Fig. S1. Comparison of two C9orf72 antibodies by Western blot. (A) ClustalO alignment of mouse and human C9orf72 protein isoforms showing antibody epitopes. (B) Western blot for purified recombinant human C9orf72 using either ProteinTech (PT) or SantaCruz (SC) primary antibody showing a strong band at 55 kDa for His‐tagged C9orf72 isoform 1. (C) Western blot of P10 mouse cortex and cerebellum using SantaCruz primary antibody shows isoform 1 is the predominant form. Each lane represents tissue pooled from two mice. GAPDH used as loading control. Unpurified bacterial lysate of recombinant human his‐tagged C9orf72 isoform 1 used as positive control (rC9).

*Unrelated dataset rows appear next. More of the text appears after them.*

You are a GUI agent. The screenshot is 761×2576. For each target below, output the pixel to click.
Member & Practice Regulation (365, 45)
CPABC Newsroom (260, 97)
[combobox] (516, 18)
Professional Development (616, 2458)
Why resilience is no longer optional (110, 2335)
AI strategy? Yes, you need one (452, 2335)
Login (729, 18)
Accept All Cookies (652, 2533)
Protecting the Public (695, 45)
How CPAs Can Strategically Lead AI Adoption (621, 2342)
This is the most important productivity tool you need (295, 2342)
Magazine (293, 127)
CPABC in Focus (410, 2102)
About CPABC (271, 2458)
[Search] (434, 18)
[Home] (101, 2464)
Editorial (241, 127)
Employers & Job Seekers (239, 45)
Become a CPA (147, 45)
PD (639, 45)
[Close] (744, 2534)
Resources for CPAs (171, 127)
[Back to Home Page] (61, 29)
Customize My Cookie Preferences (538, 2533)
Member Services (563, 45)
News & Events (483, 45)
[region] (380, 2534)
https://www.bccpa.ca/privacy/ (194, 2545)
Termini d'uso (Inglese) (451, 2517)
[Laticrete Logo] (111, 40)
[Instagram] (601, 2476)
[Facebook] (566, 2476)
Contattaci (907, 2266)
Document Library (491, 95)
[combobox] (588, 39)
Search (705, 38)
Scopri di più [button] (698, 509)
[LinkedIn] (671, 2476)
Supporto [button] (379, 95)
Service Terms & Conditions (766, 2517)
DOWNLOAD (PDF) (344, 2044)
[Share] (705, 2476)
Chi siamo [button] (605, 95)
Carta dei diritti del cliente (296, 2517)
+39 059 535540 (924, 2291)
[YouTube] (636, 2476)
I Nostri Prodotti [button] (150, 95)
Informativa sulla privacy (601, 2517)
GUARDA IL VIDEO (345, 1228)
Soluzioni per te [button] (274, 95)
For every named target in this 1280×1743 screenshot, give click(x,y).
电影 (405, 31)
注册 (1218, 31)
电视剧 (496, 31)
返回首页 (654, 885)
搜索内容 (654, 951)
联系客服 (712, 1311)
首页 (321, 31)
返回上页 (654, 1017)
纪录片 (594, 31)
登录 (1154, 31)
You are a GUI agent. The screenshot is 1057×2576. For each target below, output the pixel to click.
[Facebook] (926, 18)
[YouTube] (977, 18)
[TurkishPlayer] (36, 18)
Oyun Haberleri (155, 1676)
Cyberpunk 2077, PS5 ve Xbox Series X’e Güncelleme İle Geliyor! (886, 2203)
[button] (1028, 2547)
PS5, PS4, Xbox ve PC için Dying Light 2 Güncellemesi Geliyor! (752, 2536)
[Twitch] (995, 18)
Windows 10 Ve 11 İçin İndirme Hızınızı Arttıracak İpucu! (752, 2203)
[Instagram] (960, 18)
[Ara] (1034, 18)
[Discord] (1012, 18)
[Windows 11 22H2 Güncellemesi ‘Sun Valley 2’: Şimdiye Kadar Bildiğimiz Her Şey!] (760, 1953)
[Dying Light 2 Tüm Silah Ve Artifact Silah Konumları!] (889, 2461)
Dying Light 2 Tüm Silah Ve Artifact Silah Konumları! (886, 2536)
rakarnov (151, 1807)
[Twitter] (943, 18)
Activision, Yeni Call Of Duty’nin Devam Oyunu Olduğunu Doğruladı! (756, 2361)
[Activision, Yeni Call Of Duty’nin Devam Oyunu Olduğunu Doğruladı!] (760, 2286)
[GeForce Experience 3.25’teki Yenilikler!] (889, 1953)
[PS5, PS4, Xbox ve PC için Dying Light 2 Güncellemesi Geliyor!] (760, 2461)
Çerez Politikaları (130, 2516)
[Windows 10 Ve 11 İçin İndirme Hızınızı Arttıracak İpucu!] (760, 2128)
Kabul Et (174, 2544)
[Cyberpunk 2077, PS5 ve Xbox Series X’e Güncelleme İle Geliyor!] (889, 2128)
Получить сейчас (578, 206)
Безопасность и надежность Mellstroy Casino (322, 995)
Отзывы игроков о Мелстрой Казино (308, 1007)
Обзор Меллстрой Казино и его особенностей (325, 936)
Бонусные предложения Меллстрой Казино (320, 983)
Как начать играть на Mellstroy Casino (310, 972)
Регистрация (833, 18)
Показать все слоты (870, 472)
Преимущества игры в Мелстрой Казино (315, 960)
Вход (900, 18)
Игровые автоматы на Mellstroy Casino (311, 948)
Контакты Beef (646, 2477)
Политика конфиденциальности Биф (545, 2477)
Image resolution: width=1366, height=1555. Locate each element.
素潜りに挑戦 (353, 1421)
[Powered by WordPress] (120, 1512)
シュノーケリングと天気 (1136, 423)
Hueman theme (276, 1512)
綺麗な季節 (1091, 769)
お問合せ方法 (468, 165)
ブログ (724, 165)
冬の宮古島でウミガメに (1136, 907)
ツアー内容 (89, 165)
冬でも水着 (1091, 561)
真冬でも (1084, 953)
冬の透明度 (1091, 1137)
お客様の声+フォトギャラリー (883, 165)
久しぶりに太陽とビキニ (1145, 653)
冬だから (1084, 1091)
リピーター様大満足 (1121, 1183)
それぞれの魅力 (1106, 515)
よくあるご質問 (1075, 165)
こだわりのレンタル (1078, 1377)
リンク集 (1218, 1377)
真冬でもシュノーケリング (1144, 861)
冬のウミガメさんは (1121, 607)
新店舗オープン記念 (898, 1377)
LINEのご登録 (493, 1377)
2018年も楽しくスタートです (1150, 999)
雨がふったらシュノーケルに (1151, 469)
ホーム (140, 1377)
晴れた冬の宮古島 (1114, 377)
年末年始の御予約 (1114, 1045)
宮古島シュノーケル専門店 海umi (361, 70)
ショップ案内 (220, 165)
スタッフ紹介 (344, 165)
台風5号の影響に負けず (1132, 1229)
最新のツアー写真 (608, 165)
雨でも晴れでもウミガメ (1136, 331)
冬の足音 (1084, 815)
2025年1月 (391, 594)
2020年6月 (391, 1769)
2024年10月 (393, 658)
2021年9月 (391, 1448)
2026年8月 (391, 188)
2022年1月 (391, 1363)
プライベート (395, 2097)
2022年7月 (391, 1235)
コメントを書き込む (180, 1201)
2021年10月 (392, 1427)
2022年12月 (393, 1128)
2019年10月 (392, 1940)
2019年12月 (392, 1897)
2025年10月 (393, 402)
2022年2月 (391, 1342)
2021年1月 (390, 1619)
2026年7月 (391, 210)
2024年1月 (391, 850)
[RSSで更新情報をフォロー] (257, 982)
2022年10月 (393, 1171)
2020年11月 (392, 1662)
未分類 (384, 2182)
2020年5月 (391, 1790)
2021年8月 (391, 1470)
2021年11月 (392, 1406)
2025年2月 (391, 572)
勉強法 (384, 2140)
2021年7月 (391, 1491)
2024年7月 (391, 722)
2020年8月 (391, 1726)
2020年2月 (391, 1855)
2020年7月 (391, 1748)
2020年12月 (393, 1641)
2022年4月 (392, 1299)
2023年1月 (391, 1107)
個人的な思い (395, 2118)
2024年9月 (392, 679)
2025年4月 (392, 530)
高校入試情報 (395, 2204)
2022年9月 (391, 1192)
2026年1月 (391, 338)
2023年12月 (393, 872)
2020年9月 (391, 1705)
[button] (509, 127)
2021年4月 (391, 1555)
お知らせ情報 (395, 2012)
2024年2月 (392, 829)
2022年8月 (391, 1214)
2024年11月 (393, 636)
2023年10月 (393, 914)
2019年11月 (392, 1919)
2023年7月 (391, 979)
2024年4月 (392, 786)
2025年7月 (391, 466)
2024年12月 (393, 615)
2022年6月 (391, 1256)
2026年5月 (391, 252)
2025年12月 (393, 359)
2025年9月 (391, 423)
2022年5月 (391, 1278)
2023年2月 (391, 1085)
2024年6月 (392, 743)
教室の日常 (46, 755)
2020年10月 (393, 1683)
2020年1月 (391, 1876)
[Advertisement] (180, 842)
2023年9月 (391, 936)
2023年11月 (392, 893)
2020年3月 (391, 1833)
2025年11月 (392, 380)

Fig. S2. Comparison of two C9orf72 antibodies by immunostaining on brain sections. Comparison of adjacent sections of mouse brain immunostained with either ProteinTech or SantaCruz anti C9orf72 antibody and counterstained with DAPI in the cerebellum (C), hind brain (D) and cortex (E).

Fig. S3. C9orf72 expression in the spinal cord is associated strongly with neurofilament. Transverse sections of mid‐thoracic spinal cord from the indicated embryonic stages. Stained with C9orf72 and neurofilament (NF), counterstained with DAPI. C9orf72 expression in the ventral spinal cord is strongest in the transverse tracts of the lateral (lf) and ventral funiculus (vf) at E12.5 (A). C9orf72 expression is also found with associated neurofilament in the dorsal root ganglia with expression increasing from E12.5 to E16.5. Scale bars: 100 μm.